PASSAGE CHOISI |
:::

Laïcité : le PS ne touchera pas plus aux bénitiers... qu'au grand capital

01 Février 2012

La proposition de Hollande à son meeting du Bourget d'inscrire la laïcité dans la Constitution a fait réagir la droite... et la gauche.

Sarkozy a dénoncé le fait que Hollande veuille mettre un terme au statut particulier de l'Alsace et de la Moselle qui est, selon lui, « hérité d'une histoire douloureuse ». Sarkozy fait mine d'oublier, ou ne sait pas, que le Concordat n'a rien à voir avec la guerre ou l'Occupation, mais qu'il est un reliquat datant de Napoléon 1er ! S'il n'a pas été aboli en Alsace-Moselle, c'est parce que, en 1905, alors que la IIIe République proclamait la séparation de l'Église et de l'État en France, elle ne pouvait pas être appliquée à l'Alsace et à la Moselle, territoires annexés par l'Allemagne après la guerre de 1870.

:::

EXTRAITS DE DONNÉES |
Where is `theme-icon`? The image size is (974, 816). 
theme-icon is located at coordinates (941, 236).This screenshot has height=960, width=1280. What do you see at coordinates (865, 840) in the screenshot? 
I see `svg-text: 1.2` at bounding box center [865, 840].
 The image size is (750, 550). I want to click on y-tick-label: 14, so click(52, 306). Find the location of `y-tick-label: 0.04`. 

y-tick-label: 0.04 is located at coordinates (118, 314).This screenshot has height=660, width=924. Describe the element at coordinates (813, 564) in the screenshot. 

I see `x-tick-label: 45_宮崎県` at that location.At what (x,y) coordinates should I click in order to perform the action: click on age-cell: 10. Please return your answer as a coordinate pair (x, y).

:::

TÂCHE À TRAITER |
Reprenez le passage choisi à partir des mots « Laïcité : le PS » et jusqu'aux mots « guerre de 1870. » inclus, en remplaçant « Sarkozy » par « Nicolas Sarkozy ».

RÉSULTAT OBTENU |
Laïcité : le PS ne touchera pas plus aux bénitiers... qu'au grand capital

01 Février 2012

La proposition de Hollande à son meeting du Bourget d'inscrire la laïcité dans la Constitution a fait réagir la droite... et la gauche.

Nicolas Sarkozy a dénoncé le fait que Hollande veuille mettre un terme au statut particulier de l'Alsace et de la Moselle qui est, selon lui, « hérité d'une histoire douloureuse ». Nicolas Sarkozy fait mine d'oublier, ou ne sait pas, que le Concordat n'a rien à voir avec la guerre ou l'Occupation, mais qu'il est un reliquat datant de Napoléon 1er ! S'il n'a pas été aboli en Alsace-Moselle, c'est parce que, en 1905, alors que la IIIe République proclamait la séparation de l'Église et de l'État en France, elle ne pouvait pas être appliquée à l'Alsace et à la Moselle, territoires annexés par l'Allemagne après la guerre de 1870.